Which lines run from the line with "fr (173, 52)" through the line with "Promos (438, 156)" in the entries below? Print them exactly, both ends included, and nothing more.
☆ ☆ ☆ ☆ ☆
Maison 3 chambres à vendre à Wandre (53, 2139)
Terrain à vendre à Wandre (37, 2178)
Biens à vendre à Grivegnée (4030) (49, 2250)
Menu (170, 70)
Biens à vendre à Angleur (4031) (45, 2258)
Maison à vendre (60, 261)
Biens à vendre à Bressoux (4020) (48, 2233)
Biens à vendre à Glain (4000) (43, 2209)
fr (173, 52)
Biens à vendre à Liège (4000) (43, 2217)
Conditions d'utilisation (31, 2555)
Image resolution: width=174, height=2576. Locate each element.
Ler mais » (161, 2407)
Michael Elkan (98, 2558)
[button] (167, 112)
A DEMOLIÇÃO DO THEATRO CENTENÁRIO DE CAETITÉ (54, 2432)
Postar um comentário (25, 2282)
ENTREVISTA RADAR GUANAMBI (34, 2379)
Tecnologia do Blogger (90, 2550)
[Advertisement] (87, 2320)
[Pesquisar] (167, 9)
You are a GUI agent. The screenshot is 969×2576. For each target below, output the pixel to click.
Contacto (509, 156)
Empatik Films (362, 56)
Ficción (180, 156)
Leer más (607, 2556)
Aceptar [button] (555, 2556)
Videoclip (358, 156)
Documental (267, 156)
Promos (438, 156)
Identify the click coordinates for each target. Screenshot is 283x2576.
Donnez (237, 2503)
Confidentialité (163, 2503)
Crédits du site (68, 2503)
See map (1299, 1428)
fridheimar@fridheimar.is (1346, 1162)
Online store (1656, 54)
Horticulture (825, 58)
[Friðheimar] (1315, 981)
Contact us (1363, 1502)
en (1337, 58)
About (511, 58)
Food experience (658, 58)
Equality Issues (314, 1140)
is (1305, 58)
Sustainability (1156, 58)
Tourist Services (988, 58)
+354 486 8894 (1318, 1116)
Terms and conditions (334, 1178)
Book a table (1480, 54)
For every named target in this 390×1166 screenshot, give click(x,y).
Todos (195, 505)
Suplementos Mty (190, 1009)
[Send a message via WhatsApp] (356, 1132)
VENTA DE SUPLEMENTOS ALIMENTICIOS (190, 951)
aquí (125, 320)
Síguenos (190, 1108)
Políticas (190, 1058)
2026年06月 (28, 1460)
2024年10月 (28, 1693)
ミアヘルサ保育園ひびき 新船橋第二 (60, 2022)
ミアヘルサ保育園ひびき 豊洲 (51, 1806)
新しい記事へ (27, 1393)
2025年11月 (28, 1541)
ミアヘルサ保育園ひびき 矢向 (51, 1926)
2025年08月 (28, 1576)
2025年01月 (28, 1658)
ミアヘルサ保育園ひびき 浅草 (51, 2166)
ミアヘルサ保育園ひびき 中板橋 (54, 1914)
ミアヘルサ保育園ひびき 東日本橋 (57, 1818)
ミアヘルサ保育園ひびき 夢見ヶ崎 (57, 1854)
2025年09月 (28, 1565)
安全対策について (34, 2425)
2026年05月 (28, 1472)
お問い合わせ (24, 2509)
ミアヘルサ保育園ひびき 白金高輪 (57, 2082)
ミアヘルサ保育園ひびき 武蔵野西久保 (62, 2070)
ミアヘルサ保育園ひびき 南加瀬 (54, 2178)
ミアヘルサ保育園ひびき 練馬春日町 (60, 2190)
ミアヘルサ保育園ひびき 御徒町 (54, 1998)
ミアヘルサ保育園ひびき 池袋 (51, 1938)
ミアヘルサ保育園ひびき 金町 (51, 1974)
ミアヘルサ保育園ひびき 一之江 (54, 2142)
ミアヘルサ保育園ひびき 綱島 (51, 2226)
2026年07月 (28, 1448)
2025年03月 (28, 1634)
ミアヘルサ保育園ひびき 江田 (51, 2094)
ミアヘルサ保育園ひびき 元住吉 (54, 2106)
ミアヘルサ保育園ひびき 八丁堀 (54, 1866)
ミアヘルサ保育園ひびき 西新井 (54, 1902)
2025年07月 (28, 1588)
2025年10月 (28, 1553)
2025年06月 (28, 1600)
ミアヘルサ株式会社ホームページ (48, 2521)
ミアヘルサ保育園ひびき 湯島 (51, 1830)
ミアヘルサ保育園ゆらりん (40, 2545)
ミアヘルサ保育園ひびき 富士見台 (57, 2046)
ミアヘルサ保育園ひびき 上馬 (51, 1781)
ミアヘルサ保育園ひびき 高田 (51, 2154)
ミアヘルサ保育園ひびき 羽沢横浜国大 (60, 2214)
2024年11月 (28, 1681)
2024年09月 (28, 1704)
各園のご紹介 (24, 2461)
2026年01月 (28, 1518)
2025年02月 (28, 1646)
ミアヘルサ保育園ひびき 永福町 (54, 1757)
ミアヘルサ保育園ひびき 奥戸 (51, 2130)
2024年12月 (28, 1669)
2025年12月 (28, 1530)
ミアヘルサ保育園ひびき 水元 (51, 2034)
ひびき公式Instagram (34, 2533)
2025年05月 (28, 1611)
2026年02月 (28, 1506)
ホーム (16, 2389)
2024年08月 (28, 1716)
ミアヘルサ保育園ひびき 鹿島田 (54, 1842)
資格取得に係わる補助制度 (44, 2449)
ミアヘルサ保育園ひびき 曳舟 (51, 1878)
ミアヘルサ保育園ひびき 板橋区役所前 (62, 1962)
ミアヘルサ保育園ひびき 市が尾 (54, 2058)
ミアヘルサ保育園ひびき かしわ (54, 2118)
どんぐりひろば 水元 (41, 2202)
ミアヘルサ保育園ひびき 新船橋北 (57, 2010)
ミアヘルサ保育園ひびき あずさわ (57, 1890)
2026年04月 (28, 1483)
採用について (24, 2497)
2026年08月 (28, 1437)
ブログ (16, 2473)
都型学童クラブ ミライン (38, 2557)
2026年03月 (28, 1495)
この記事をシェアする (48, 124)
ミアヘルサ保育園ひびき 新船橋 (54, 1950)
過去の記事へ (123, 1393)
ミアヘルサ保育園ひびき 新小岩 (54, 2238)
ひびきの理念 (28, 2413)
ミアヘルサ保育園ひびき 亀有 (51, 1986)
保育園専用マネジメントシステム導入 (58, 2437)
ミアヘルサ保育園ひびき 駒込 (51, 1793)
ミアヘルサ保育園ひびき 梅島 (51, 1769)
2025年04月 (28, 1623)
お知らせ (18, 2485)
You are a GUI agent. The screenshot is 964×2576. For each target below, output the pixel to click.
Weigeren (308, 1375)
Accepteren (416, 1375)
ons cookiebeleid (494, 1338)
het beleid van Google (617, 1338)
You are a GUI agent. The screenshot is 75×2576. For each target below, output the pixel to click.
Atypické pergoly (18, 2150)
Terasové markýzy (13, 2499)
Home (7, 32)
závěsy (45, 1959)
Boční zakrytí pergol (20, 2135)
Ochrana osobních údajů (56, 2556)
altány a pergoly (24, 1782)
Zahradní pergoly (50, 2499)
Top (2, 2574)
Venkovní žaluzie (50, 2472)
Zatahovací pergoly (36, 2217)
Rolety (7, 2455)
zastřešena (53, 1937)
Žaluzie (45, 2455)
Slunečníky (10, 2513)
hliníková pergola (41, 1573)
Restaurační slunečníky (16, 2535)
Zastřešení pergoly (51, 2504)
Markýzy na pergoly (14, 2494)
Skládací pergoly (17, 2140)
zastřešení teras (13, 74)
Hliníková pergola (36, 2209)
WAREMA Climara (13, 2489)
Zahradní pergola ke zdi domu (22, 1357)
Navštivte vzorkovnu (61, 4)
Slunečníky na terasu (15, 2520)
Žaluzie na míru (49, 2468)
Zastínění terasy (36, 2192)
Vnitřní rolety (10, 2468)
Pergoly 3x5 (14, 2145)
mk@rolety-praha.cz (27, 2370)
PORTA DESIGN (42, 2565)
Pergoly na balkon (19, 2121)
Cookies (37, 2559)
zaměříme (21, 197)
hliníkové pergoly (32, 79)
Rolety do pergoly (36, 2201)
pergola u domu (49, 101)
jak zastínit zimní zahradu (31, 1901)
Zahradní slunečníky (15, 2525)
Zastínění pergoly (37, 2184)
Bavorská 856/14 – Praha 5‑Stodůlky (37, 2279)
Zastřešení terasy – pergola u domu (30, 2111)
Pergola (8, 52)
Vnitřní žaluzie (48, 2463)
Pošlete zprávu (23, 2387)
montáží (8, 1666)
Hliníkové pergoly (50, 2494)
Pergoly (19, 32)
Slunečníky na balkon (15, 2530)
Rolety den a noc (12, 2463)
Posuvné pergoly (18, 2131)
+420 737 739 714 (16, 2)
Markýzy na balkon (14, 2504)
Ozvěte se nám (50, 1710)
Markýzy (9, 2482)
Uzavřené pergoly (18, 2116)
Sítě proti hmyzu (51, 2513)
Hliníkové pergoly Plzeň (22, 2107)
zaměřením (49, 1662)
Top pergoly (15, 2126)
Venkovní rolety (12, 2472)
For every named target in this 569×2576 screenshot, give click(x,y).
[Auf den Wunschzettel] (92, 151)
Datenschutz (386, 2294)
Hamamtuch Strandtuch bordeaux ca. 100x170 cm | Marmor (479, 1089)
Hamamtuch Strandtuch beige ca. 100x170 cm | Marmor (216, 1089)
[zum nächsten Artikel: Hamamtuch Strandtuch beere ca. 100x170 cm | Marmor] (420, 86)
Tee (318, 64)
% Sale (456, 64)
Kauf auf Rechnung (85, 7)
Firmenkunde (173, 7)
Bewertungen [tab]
☆ ☆ ☆ ☆ ☆
▸ Solution for this exercise:
fr (173, 52)
Biens à vendre à Liège (4000) (43, 2217)
Conditions d'utilisation (31, 2555)
Image resolution: width=174, height=2576. Locate each element.
Ler mais » (161, 2407)
Michael Elkan (98, 2558)
[button] (167, 112)
A DEMOLIÇÃO DO THEATRO CENTENÁRIO DE CAETITÉ (54, 2432)
Postar um comentário (25, 2282)
ENTREVISTA RADAR GUANAMBI (34, 2379)
Tecnologia do Blogger (90, 2550)
[Advertisement] (87, 2320)
[Pesquisar] (167, 9)
You are a GUI agent. The screenshot is 969×2576. For each target below, output the pixel to click.
Contacto (509, 156)
Empatik Films (362, 56)
Ficción (180, 156)
Leer más (607, 2556)
Aceptar [button] (555, 2556)
Videoclip (358, 156)
Documental (267, 156)
Promos (438, 156)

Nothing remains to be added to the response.